== Problem description ==
In the records below, the lines between the one holding "Maszyny do mulczowania i siewu (75, 1753)" and the one holding "[More information on", inclusive, are to be transcribed exactly; no pictures are to be included.

(Stored dataset items)
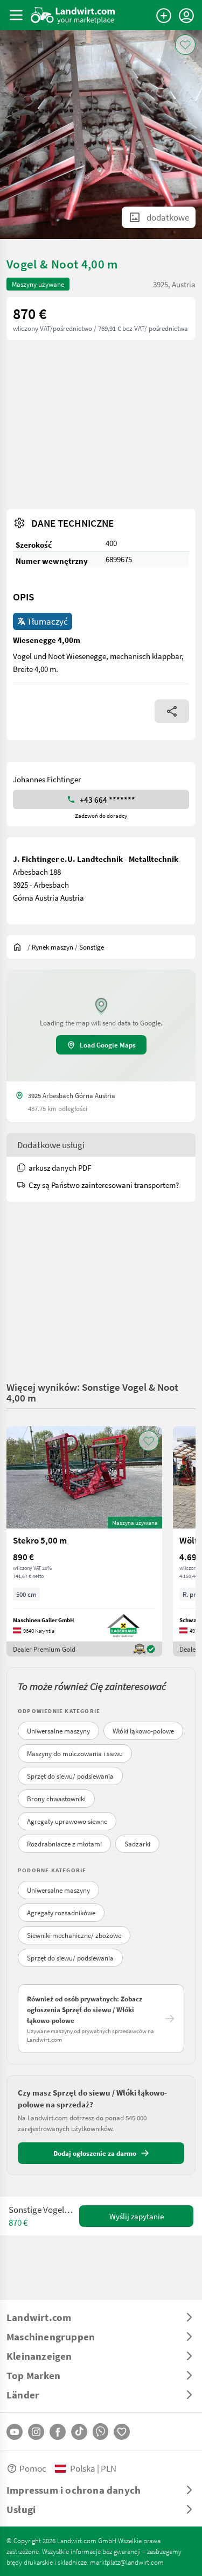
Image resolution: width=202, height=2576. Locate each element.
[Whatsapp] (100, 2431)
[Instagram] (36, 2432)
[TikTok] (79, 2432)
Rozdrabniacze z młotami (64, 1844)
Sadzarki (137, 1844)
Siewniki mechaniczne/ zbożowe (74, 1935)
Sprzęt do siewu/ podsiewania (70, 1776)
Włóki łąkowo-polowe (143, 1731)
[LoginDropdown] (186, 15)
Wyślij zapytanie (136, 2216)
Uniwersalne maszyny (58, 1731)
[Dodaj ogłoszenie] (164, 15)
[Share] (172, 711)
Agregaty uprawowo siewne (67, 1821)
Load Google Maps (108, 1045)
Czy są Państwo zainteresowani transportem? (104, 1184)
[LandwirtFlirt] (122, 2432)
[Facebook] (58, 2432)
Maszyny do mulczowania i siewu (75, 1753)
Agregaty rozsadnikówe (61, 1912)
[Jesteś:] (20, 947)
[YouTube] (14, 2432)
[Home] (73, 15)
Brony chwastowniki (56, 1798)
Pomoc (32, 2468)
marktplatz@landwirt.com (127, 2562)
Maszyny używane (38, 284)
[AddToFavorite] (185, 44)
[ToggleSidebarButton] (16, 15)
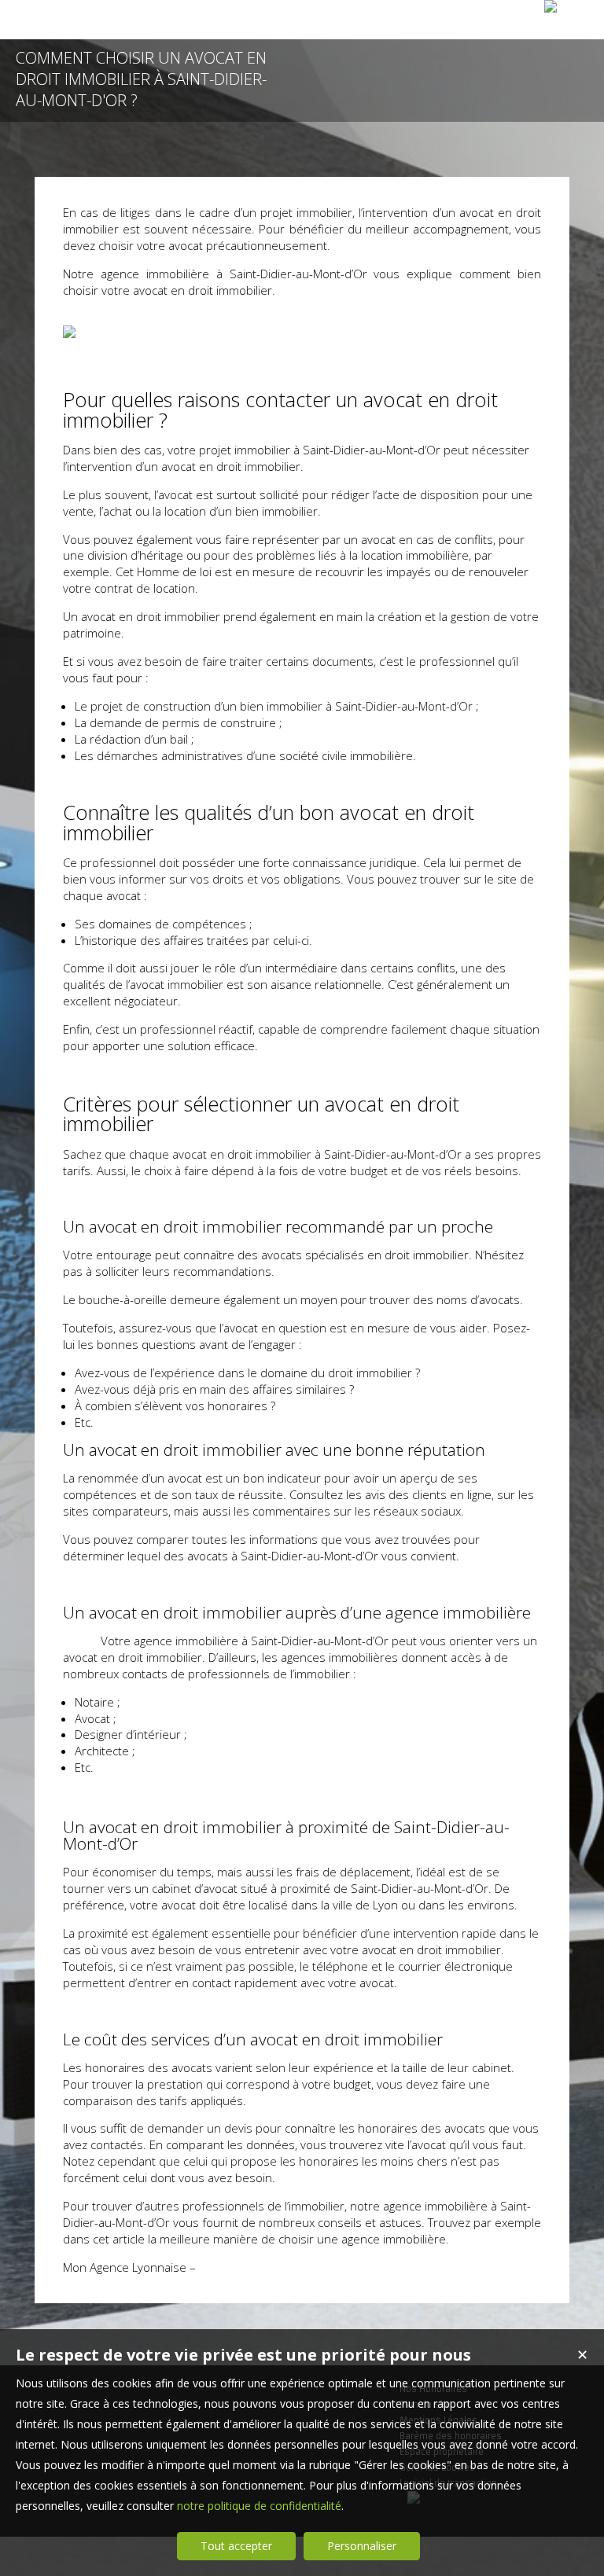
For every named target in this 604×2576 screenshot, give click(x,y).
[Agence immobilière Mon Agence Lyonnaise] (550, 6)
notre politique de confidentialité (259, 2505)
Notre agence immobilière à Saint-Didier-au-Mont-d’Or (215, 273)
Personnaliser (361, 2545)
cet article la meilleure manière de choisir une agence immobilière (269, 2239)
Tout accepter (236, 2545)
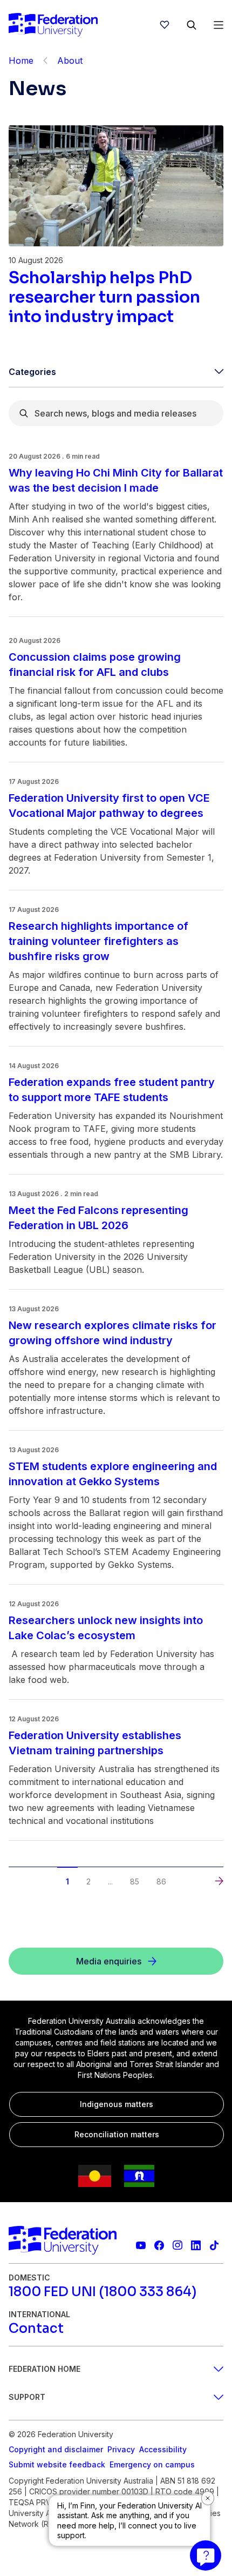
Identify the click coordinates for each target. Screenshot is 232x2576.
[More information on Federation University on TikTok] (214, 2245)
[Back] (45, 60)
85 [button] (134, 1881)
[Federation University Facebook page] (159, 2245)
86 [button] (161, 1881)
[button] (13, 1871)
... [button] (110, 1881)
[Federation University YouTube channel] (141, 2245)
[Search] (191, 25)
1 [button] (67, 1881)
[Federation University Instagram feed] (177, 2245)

== Solution to the exercise ==
Maszyny do mulczowania i siewu (75, 1753)
Agregaty rozsadnikówe (61, 1912)
[Jesteś:] (20, 947)
[YouTube] (14, 2432)
[Home] (73, 15)
Brony chwastowniki (56, 1798)
Pomoc (32, 2468)
marktplatz@landwirt.com (127, 2562)
Maszyny używane (38, 284)
[AddToFavorite] (185, 44)
[ToggleSidebarButton] (16, 15)
For every named target in this 604×2576 screenshot, give click(x,y).
[Agence immobilière Mon Agence Lyonnaise] (550, 6)
notre politique de confidentialité (259, 2505)
Notre agence immobilière à Saint-Didier-au-Mont-d’Or (215, 273)
Personnaliser (361, 2545)
cet article la meilleure manière de choisir une agence immobilière (269, 2239)
Tout accepter (236, 2545)
Identify the click coordinates for each target. Screenshot is 232x2576.
[More information on Federation University on TikTok] (214, 2245)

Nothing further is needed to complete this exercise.